» **Aim of the task**
Print the first line of the data below and every one after it, through the line containing "Given: Switch to the Inspect tab", exactly as written.

Saved data entries:
"""

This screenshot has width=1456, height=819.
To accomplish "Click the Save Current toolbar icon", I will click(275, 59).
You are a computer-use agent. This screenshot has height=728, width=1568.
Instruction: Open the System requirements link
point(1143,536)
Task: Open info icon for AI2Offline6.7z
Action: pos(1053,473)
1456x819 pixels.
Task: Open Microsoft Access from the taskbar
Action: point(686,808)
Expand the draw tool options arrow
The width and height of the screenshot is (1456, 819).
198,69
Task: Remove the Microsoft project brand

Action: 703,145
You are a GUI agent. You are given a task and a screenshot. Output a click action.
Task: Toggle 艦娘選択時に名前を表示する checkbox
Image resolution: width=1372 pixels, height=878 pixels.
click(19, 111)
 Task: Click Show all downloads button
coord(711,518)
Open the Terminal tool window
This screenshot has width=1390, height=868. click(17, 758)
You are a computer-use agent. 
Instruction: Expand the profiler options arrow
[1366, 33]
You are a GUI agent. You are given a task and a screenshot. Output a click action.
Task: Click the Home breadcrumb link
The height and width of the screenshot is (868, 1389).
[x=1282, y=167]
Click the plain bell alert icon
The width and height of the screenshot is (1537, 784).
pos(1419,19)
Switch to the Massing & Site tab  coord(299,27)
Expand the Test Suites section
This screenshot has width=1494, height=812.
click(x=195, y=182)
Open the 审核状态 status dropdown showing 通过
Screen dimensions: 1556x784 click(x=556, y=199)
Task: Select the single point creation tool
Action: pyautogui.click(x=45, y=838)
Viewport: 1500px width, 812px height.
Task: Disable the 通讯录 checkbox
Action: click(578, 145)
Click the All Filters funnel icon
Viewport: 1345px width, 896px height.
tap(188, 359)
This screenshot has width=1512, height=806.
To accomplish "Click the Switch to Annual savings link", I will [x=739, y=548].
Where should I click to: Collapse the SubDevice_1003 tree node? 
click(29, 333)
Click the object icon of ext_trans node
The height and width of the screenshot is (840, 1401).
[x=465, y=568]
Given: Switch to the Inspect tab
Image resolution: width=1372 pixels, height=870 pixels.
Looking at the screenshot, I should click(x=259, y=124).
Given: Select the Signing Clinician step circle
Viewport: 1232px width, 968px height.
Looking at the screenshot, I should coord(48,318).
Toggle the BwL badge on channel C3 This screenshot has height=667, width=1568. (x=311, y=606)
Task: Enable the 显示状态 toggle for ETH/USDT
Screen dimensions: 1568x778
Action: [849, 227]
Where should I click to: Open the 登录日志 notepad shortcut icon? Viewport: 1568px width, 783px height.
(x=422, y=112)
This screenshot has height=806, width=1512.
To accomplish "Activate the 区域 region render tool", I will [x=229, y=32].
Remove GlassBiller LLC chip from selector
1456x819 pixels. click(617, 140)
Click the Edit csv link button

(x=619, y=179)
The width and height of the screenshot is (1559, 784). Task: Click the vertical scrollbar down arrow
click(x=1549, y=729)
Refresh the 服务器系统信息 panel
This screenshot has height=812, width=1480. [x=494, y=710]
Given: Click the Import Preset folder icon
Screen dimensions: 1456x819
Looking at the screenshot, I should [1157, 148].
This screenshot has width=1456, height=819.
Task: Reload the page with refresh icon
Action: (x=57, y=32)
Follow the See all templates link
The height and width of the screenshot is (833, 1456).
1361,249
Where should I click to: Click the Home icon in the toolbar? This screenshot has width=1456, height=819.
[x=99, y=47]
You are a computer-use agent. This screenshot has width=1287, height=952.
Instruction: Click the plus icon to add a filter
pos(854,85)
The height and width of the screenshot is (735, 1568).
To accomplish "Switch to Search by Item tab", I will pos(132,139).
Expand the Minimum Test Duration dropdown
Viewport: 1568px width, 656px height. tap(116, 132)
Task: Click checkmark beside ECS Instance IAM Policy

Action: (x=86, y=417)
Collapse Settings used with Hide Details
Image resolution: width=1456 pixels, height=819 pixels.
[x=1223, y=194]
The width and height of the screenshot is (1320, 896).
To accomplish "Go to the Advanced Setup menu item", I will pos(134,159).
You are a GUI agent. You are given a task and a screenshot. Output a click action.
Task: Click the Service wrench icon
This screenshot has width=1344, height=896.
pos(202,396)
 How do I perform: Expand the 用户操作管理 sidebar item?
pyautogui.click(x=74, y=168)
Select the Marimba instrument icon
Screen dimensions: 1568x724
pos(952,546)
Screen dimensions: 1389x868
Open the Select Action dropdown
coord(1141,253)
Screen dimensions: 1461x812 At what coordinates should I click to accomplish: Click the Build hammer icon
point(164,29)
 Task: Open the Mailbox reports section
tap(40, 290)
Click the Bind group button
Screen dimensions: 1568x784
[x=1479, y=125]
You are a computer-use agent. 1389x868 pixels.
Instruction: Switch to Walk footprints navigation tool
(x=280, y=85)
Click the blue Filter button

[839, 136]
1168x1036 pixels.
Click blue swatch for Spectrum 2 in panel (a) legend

"""

» **Result below**
This screenshot has width=1456, height=819.
To accomplish "Click the Save Current toolbar icon", I will click(275, 59).
You are a computer-use agent. This screenshot has height=728, width=1568.
Instruction: Open the System requirements link
point(1143,536)
Task: Open info icon for AI2Offline6.7z
Action: pos(1053,473)
1456x819 pixels.
Task: Open Microsoft Access from the taskbar
Action: point(686,808)
Expand the draw tool options arrow
The width and height of the screenshot is (1456, 819).
198,69
Task: Remove the Microsoft project brand

Action: 703,145
You are a GUI agent. You are given a task and a screenshot. Output a click action.
Task: Toggle 艦娘選択時に名前を表示する checkbox
Image resolution: width=1372 pixels, height=878 pixels.
click(19, 111)
 Task: Click Show all downloads button
coord(711,518)
Open the Terminal tool window
This screenshot has width=1390, height=868. click(17, 758)
You are a computer-use agent. 
Instruction: Expand the profiler options arrow
[1366, 33]
You are a GUI agent. You are given a task and a screenshot. Output a click action.
Task: Click the Home breadcrumb link
The height and width of the screenshot is (868, 1389).
[x=1282, y=167]
Click the plain bell alert icon
The width and height of the screenshot is (1537, 784).
pos(1419,19)
Switch to the Massing & Site tab  coord(299,27)
Expand the Test Suites section
This screenshot has width=1494, height=812.
click(x=195, y=182)
Open the 审核状态 status dropdown showing 通过
Screen dimensions: 1556x784 click(x=556, y=199)
Task: Select the single point creation tool
Action: pyautogui.click(x=45, y=838)
Viewport: 1500px width, 812px height.
Task: Disable the 通讯录 checkbox
Action: click(578, 145)
Click the All Filters funnel icon
Viewport: 1345px width, 896px height.
tap(188, 359)
This screenshot has width=1512, height=806.
To accomplish "Click the Switch to Annual savings link", I will [x=739, y=548].
Where should I click to: Collapse the SubDevice_1003 tree node? 
click(29, 333)
Click the object icon of ext_trans node
The height and width of the screenshot is (840, 1401).
[x=465, y=568]
Given: Switch to the Inspect tab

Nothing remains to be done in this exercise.